Fitch Ratings-Chicago/New York/San Francisco-14 December 2022: The demand for affordable housing and community development lending is stronger than ever, with housing affordability at its weakest level in decades, according to Fitch Ratings. Given the worsening macroeconomic environment forecast for 2023, demand for the affordable housing and community development loans offered by community development financial institutions (CDFIs) is expected to rise. At the same time, rising unemployment and declining incomes could potentially lead to higher delinquency and default rates among CDFIs’ borrowers.

In Fitch’s view, however, CDFIs are well positioned to face these headwinds, given the strong asset quality of their loan portfolios, their solid financial profiles, and the effective oversight provided by their underwriting and servicing teams. It is these factors that support the high to medium investment-grade ratings currently assigned to CDFIs.

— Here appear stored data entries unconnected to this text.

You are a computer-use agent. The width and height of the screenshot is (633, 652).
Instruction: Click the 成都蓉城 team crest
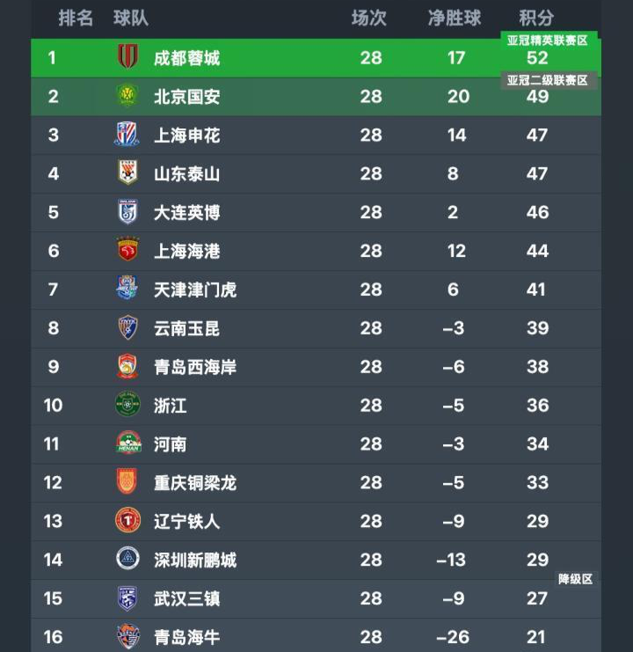tap(127, 55)
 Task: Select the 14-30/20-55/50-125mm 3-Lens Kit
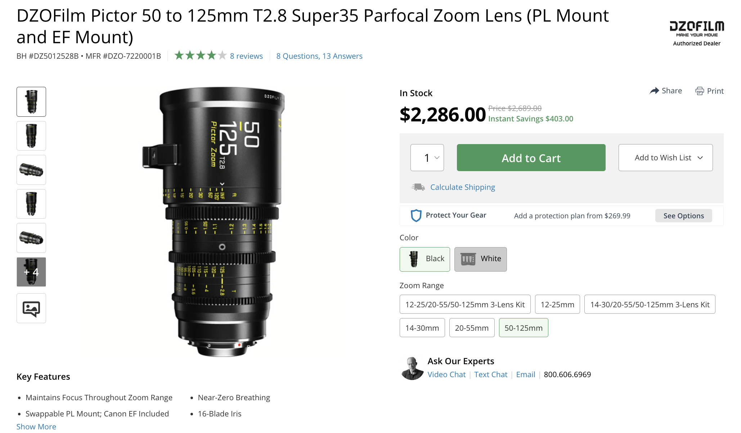pyautogui.click(x=650, y=304)
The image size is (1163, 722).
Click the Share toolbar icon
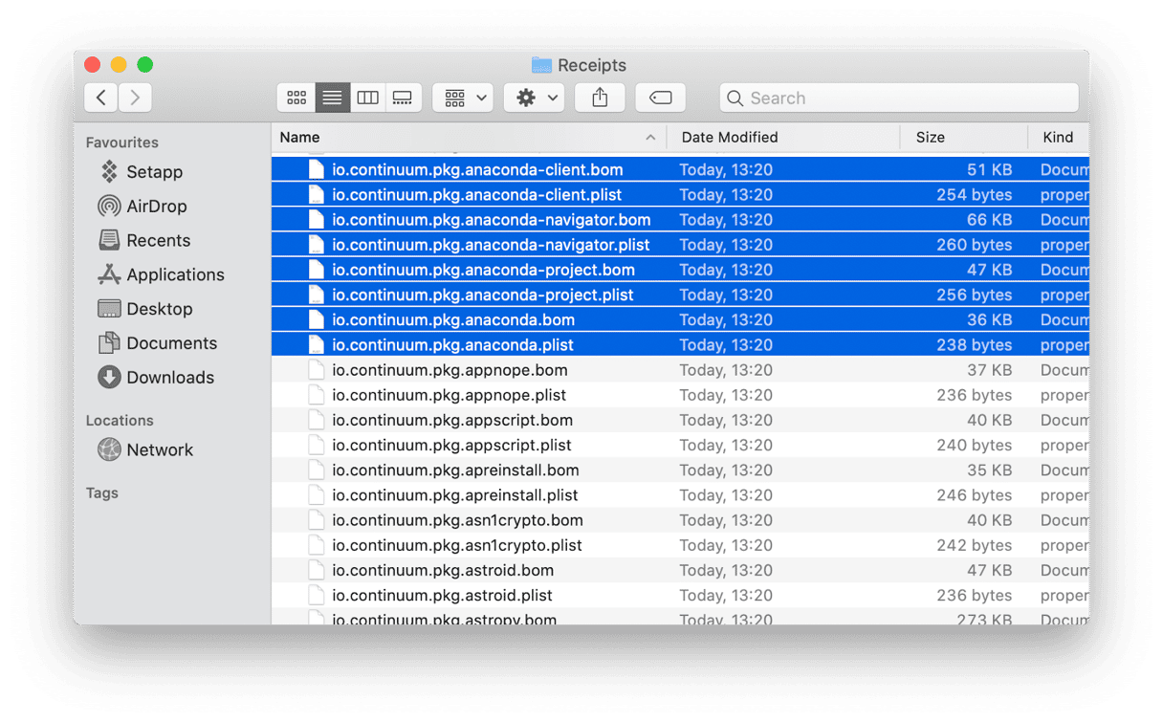coord(600,98)
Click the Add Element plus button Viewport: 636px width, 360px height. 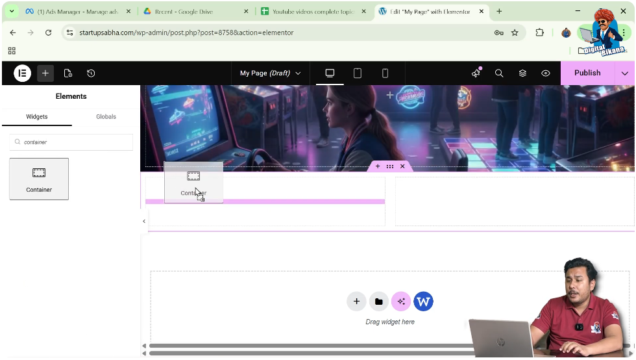tap(45, 73)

Fitch’s existing ratings on CDFIs are currently in the ‘A’ and ‘AA’ categories and are assigned in accordance with Fitch’s Public Sector, Revenue-Supported Entities Rating Criteria. The approach to assigning CDFI ratings under the Revenue-Supported Entities Criteria is in many ways similar to, yet distinct from, the approach to rating U.S. housing finance agencies under Fitch’s U.S. Housing Finance Agency General Obligation Rating Criteria. By utilizing the Revenue-Supported Entities Criteria, Fitch acknowledges the similarities between CDFIs and other entities that provide essential public or social services, including social housing providers, public housing authorities, social service providers and charitable institutions. At the same time, the Revenue-Supported Entities Criteria provide enough flexibility such that Fitch is able to tailor its analysis to the unique characteristics of each CDFI.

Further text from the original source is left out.